WHAT TO DO → From the data underneath, reproduce exactly the stretch that begins at the line with "Task: Click the share icon on post 1734" and ends after the line with "Toggle the select-all header checkbox".

EXERCISE MATERIAL →
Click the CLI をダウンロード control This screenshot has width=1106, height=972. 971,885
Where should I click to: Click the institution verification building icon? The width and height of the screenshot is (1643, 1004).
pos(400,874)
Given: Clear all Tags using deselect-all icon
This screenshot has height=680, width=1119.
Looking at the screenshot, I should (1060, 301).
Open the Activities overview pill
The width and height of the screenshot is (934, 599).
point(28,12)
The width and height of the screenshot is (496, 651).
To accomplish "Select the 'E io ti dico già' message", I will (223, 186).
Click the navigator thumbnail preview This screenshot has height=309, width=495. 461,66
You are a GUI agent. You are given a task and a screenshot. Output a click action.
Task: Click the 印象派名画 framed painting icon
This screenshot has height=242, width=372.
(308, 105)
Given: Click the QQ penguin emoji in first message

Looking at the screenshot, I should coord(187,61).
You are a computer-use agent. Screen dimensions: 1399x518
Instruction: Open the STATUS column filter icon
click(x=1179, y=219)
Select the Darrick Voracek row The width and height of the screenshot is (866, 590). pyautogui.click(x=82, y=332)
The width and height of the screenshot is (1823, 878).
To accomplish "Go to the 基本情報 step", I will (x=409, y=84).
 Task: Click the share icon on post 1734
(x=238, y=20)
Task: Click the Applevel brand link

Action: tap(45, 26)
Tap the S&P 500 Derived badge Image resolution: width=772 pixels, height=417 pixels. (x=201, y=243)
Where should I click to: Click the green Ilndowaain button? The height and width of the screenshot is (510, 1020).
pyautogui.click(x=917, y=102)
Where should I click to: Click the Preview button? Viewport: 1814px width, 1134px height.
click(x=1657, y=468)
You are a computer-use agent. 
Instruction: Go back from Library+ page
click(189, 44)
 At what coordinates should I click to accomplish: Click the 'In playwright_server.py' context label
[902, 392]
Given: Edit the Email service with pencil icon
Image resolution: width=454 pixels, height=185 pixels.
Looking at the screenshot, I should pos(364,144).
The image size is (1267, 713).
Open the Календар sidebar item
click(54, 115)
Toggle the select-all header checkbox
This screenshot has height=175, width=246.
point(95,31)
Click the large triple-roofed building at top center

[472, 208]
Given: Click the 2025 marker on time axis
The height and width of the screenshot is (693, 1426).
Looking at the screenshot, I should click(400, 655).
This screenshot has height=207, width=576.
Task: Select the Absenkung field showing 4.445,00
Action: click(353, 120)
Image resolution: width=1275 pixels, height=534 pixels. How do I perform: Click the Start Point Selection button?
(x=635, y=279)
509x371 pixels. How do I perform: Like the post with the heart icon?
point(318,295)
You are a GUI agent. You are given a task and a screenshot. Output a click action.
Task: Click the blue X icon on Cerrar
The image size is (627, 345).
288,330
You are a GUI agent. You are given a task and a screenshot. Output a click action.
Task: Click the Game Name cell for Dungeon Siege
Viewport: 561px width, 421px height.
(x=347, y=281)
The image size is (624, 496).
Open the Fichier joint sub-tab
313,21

ANSWER TO THIS PROBLEM →
 Task: Click the share icon on post 1734
(x=238, y=20)
Task: Click the Applevel brand link

Action: tap(45, 26)
Tap the S&P 500 Derived badge Image resolution: width=772 pixels, height=417 pixels. (x=201, y=243)
Where should I click to: Click the green Ilndowaain button? The height and width of the screenshot is (510, 1020).
pyautogui.click(x=917, y=102)
Where should I click to: Click the Preview button? Viewport: 1814px width, 1134px height.
click(x=1657, y=468)
You are a computer-use agent. 
Instruction: Go back from Library+ page
click(189, 44)
 At what coordinates should I click to accomplish: Click the 'In playwright_server.py' context label
[902, 392]
Given: Edit the Email service with pencil icon
Image resolution: width=454 pixels, height=185 pixels.
Looking at the screenshot, I should pos(364,144).
The image size is (1267, 713).
Open the Календар sidebar item
click(54, 115)
Toggle the select-all header checkbox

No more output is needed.